View larger version (68K): [in this window] [in a new window]   Model of how lesion stage and phagocytic efficiency might determine the consequences of macrophage apoptosis in atherosclerosis. In early lesions (left), macrophage foam cells undergo apoptosis and are then rapidly and safely cleared by neighboring phagocytic macrophages. Because living foam cells play an overall pro-atherogenic role by secreting cytokines and other molecules, the net effect of early lesional macrophage apoptosis is modulation of lesion cellularity and decreased lesion progression. In late lesions (right), macrophages also undergo apoptosis, albeit by mechanisms that are probably unique to these lesions, such as free cholesterol (FC) loading and exposure to oxysterols. In this setting, however, phagocytic clearance is not efficient, and secondary necrosis of the macrophages ensues. This event leads to the generation of the necrotic core, which promotes inflammation, plaque instability, and acute lesional thrombosis. Not shown here is the likely important role that residual surviving macrophages play in promoting the progression of advanced lesions. See text for details.

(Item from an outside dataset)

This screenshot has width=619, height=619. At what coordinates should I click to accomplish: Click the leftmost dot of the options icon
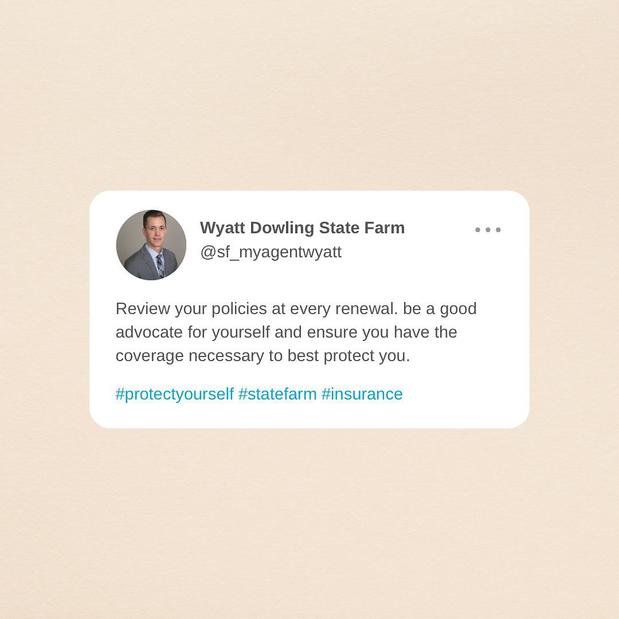pyautogui.click(x=478, y=229)
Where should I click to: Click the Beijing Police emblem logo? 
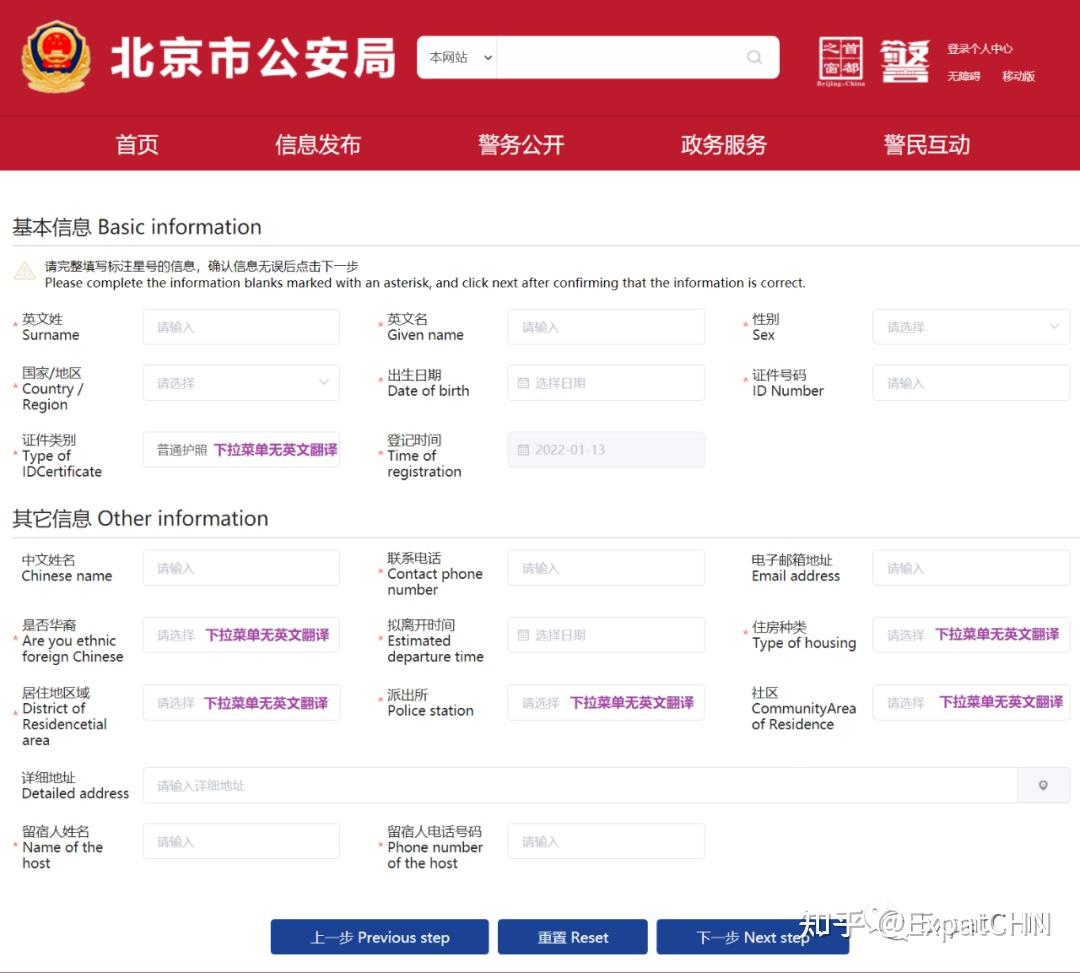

Apoptotic Cell Clearance in Advanced Atherosclerotic Lesions
Apoptotic macrophages are more numerous in advanced versus early atherosclerotic lesions, suggesting that phagocytic clearance in advanced lesions is defective (Figure, right).^14,20,27 Direct support for this idea was provided recently by Schrijvers et al,⁶¹ who showed that human carotid atherosclerotic lesions contained a substantial number of apoptotic cells that were not engulfed by phagocytes. In contrast, most of the apoptotic cells observed in human tonsillar tissue were inside phagocytes. In addition, a number of studies have shown that late lesional apoptotic macrophages are more numerous in areas surrounding the necrotic core of these late lesions.^17,18,23,63 Because the necrotic core is made up primarily of dead macrophages and are rich in inflammatory cytokines, these observations are consistent with the prediction that defective phagocytosis would lead to postapoptotic macrophage necrosis and a heightened state of inflammation (above).^64–66 Indeed, several recent studies have begun to establish a relationship between defective clearance of apoptotic macrophages and enhanced inflammation in atherosclerosis, as has been found previously in other diseases with a chronic inflammatory component.^67,68 For example, Khan et al⁶⁹ demonstrated that inhibition of apoptotic body clearance by oxidized LDL (see below) in a cell culture model led to enhanced secretion of inflammatory cytokines, including interleukin (IL)-6. Moreover, Grainger et al⁵⁸ found that defective clearance of apoptotic cells in Apoe–/– mice was associated with elevated levels of TNF- and other inflammatory markers in vivo. In a study designed to model events in advanced lesions, we recently found that the robust production of TNF- and IL-6 by FC-loaded macrophages⁷⁰ could be markedly suppressed by coculture with competent macrophage phagocytes (unpublished data, 2005).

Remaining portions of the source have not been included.